• What you need to do: Convert everything in the data from the line containing "Where should I" down to the line containing "Looking at the" into a Markdown table with the columns No. and Text, numbering each row and omitting blank lines.

• Information given:
>>>

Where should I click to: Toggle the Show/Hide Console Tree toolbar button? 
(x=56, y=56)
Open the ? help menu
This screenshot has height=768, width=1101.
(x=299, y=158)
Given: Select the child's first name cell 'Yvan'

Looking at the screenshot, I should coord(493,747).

<<<
>>>

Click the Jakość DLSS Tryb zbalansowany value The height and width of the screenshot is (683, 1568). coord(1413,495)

<<<
>>>

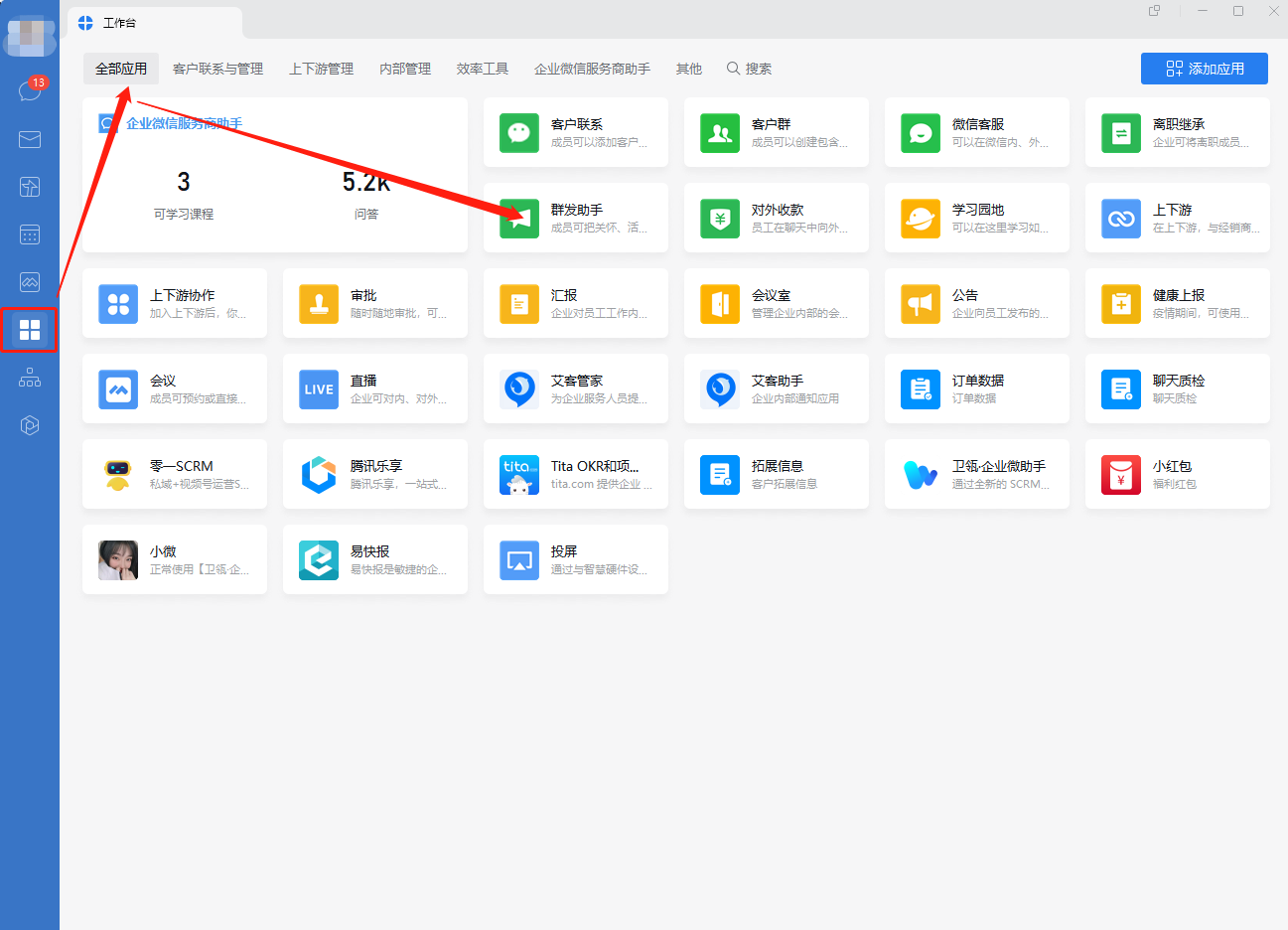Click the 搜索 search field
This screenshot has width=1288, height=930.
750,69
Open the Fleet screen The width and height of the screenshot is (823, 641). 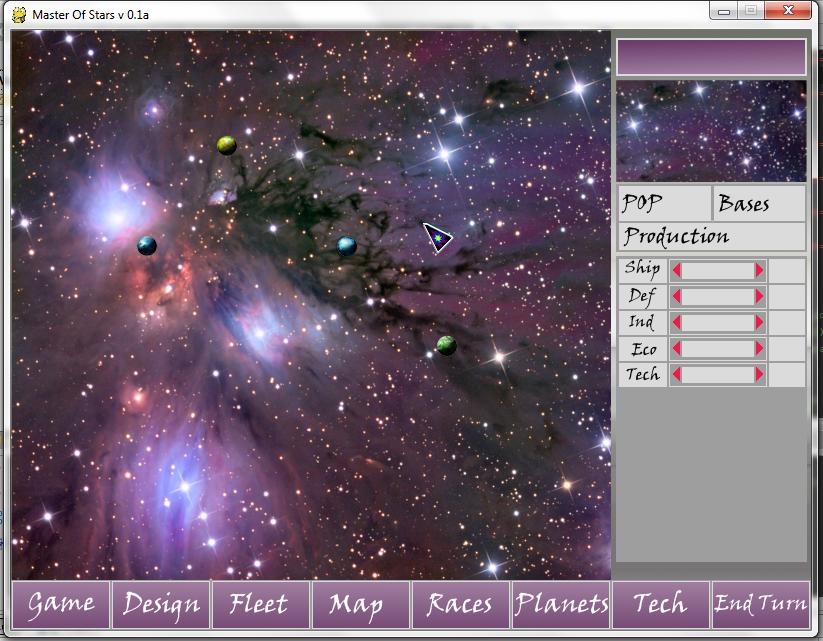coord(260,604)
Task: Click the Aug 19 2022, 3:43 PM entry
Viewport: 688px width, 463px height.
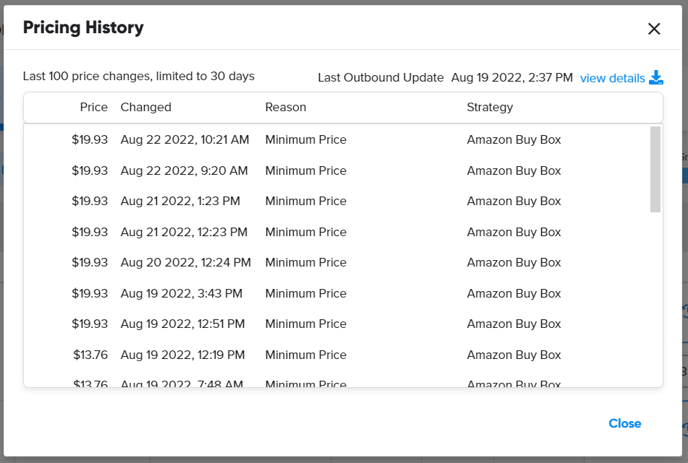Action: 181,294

<<<

• Output:
| No. | Text |
|---|---|
| 1 | Where should I click to: Toggle the Show/Hide Console Tree toolbar button?  |
| 2 | (x=56, y=56) |
| 3 | Open the ? help menu |
| 4 | This screenshot has height=768, width=1101. |
| 5 | (x=299, y=158) |
| 6 | Given: Select the child's first name cell 'Yvan' |
| 7 | Looking at the screenshot, I should coord(493,747). |